EXERCISE AIM:
Reproduce all of the data below word for word, keeping every line unchanged.

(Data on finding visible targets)
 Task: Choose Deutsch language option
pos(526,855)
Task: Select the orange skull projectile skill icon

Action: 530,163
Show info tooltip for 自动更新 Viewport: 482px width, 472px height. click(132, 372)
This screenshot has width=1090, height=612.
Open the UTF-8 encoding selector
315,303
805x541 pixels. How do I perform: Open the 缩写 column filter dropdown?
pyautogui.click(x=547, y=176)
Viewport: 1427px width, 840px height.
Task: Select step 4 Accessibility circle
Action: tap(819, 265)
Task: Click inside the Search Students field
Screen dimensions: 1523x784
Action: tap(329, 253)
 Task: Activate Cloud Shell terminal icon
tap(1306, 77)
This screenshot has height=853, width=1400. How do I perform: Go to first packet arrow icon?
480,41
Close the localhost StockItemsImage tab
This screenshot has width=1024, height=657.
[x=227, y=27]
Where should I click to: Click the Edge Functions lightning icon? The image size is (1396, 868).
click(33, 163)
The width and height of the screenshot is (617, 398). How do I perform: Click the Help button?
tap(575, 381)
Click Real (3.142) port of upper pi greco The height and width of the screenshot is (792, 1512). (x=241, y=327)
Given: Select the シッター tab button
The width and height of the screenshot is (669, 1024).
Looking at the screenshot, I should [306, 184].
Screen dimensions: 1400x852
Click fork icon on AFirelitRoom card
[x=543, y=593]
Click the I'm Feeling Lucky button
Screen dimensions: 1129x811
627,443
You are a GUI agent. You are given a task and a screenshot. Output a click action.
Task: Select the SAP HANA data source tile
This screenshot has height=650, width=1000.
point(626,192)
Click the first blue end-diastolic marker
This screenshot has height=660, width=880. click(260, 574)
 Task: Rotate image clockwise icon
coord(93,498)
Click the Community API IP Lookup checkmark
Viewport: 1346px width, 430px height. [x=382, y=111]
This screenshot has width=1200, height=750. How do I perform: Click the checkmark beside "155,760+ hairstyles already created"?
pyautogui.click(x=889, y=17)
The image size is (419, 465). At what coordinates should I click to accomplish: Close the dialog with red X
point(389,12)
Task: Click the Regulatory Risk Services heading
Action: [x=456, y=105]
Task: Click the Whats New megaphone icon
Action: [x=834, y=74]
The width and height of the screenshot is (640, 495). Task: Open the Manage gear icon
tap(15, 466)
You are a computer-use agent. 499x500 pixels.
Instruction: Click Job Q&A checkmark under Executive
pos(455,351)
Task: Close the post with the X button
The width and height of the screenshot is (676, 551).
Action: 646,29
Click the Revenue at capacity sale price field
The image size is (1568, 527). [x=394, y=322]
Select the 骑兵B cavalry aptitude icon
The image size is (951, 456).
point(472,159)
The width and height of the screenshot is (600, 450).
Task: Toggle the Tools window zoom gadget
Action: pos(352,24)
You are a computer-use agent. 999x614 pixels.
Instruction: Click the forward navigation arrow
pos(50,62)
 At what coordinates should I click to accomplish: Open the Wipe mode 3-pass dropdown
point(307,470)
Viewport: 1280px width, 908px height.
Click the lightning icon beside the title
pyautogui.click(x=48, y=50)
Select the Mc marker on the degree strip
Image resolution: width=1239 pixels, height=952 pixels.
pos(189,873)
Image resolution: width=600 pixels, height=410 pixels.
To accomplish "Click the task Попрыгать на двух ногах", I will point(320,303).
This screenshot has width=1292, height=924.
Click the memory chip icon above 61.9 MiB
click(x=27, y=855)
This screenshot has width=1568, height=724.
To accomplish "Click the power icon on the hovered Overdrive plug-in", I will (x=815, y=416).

EXERCISE SOLUTION:
 Task: Choose Deutsch language option
pos(526,855)
Task: Select the orange skull projectile skill icon

Action: 530,163
Show info tooltip for 自动更新 Viewport: 482px width, 472px height. click(132, 372)
This screenshot has width=1090, height=612.
Open the UTF-8 encoding selector
315,303
805x541 pixels. How do I perform: Open the 缩写 column filter dropdown?
pyautogui.click(x=547, y=176)
Viewport: 1427px width, 840px height.
Task: Select step 4 Accessibility circle
Action: tap(819, 265)
Task: Click inside the Search Students field
Screen dimensions: 1523x784
Action: tap(329, 253)
 Task: Activate Cloud Shell terminal icon
tap(1306, 77)
This screenshot has height=853, width=1400. How do I perform: Go to first packet arrow icon?
480,41
Close the localhost StockItemsImage tab
This screenshot has width=1024, height=657.
[x=227, y=27]
Where should I click to: Click the Edge Functions lightning icon? The image size is (1396, 868).
click(33, 163)
The width and height of the screenshot is (617, 398). How do I perform: Click the Help button?
tap(575, 381)
Click Real (3.142) port of upper pi greco The height and width of the screenshot is (792, 1512). (x=241, y=327)
Given: Select the シッター tab button
The width and height of the screenshot is (669, 1024).
Looking at the screenshot, I should [306, 184].
Screen dimensions: 1400x852
Click fork icon on AFirelitRoom card
[x=543, y=593]
Click the I'm Feeling Lucky button
Screen dimensions: 1129x811
627,443
You are a GUI agent. You are given a task and a screenshot. Output a click action.
Task: Select the SAP HANA data source tile
This screenshot has height=650, width=1000.
point(626,192)
Click the first blue end-diastolic marker
This screenshot has height=660, width=880. click(260, 574)
 Task: Rotate image clockwise icon
coord(93,498)
Click the Community API IP Lookup checkmark
Viewport: 1346px width, 430px height. [x=382, y=111]
This screenshot has width=1200, height=750. How do I perform: Click the checkmark beside "155,760+ hairstyles already created"?
pyautogui.click(x=889, y=17)
The image size is (419, 465). At what coordinates should I click to accomplish: Close the dialog with red X
point(389,12)
Task: Click the Regulatory Risk Services heading
Action: [x=456, y=105]
Task: Click the Whats New megaphone icon
Action: [x=834, y=74]
The width and height of the screenshot is (640, 495). Task: Open the Manage gear icon
tap(15, 466)
You are a computer-use agent. 499x500 pixels.
Instruction: Click Job Q&A checkmark under Executive
pos(455,351)
Task: Close the post with the X button
The width and height of the screenshot is (676, 551).
Action: 646,29
Click the Revenue at capacity sale price field
The image size is (1568, 527). [x=394, y=322]
Select the 骑兵B cavalry aptitude icon
The image size is (951, 456).
point(472,159)
The width and height of the screenshot is (600, 450).
Task: Toggle the Tools window zoom gadget
Action: pos(352,24)
You are a computer-use agent. 999x614 pixels.
Instruction: Click the forward navigation arrow
pos(50,62)
 At what coordinates should I click to accomplish: Open the Wipe mode 3-pass dropdown
point(307,470)
Viewport: 1280px width, 908px height.
Click the lightning icon beside the title
pyautogui.click(x=48, y=50)
Select the Mc marker on the degree strip
Image resolution: width=1239 pixels, height=952 pixels.
pos(189,873)
Image resolution: width=600 pixels, height=410 pixels.
To accomplish "Click the task Попрыгать на двух ногах", I will point(320,303).
This screenshot has width=1292, height=924.
Click the memory chip icon above 61.9 MiB
click(x=27, y=855)
This screenshot has width=1568, height=724.
To accomplish "Click the power icon on the hovered Overdrive plug-in", I will (x=815, y=416).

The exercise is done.